Marsh Fork is not the place to look for smooth
stones—the sandstone shelves & breaks off in
layers, sharp-edged. But I wanted to bring
you back a stone whose smoothness would
speak to you, say something about your
skin where it is taut across your hips or
follows the contours of your lower back. I wanted
to bring you back a stone that would say
something about your easy laughter, your relaxed
companionability, a stone you could roll
between your thumb & fingers, finding no
imperfection. I pictured something hard &
flat, an ideal skipping stone, or a stone
to weight a letter set aside to be read
again later. I wanted to bring you the kind
of stone you could easily find on the black
pebbled beach of southern Chios, in Greece,
or in the flats & riffles of the West Branch of
the Delaware River where it flows full of trout
between New York & Pennsylvania.
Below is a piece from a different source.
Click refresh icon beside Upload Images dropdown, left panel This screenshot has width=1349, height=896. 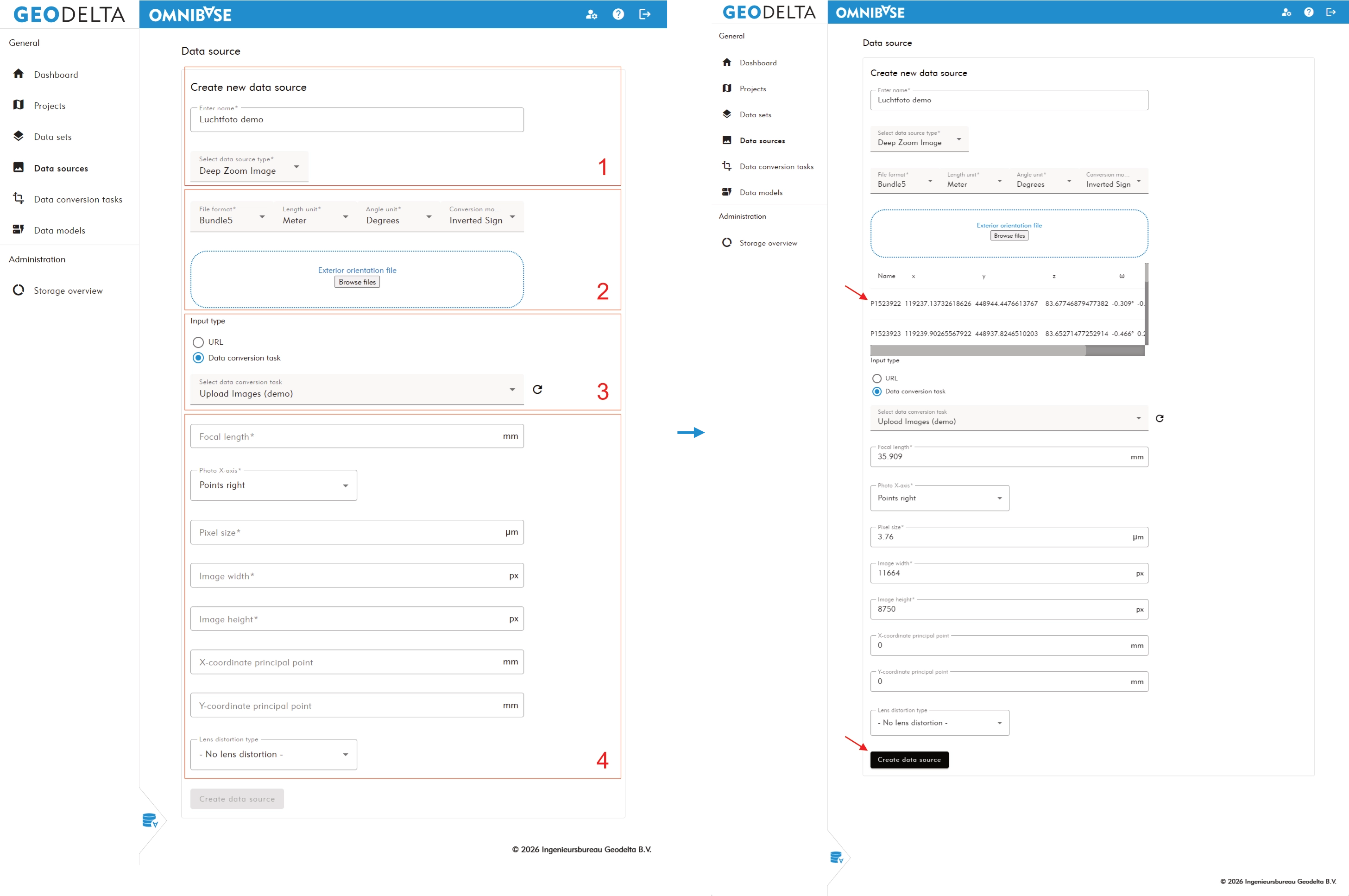pyautogui.click(x=537, y=389)
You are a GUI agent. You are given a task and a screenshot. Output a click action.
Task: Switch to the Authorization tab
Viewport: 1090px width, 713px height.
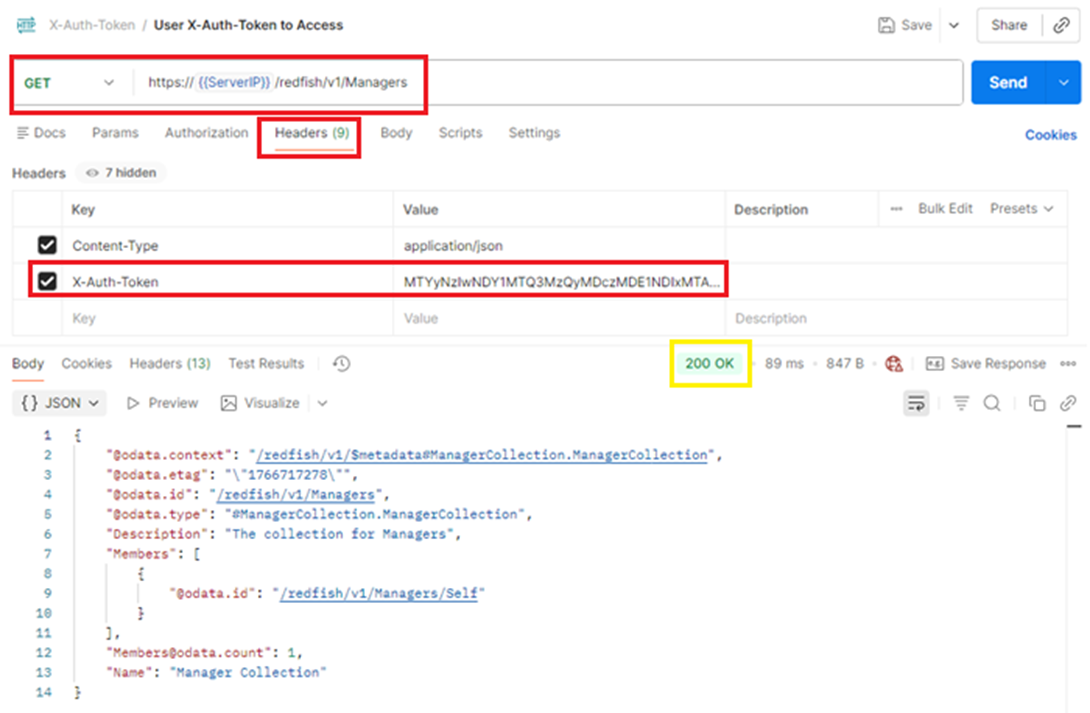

But Marsh
Fork, in Wyoming County, West Virginia, is
not the place to look for smooth stones, & all
the smoothness that I found was when the flat
creekbed turned slick beneath my feet, &
I went down, hard on the edge of one of those jagged
shelves. I yelped & groaned & rose up
limping, trying to walk it off & not fall
again, kneading my hip with the heel of my
hand, foreseeing the veined bruise like Carrera
marble that would butterfly out across my back,
feeling the hard knot forming beneath the skin,
smooth, round & flat, a perfect skipping stone
to bring home to you, to bring me home.


John Van Kirk is the author of the novel Song for Chance (Red Hen Press). His short fiction has won the O. Henry Award and the Iowa Review Fiction Prize and has been published in numerous magazines and several anthologies. Emeritus Professor of English at Marshall University, he lives and writes in Ashland, KY. For more information, see www.johnvankirk.net.


Taylor Adams

Sunday Breakfast

It’s a different kind of loss:
No coffin. 

He pokes at cold eggs
In fragile silence,
Here but not quite present,
Head nodding to questions
We never asked.

We do not know when to mourn.
We do not know how to miss
Someone who never left.

At the table we glance and glance away.


Taylor Adams is a writer and undergraduate student in the B.A. English program at Yale University.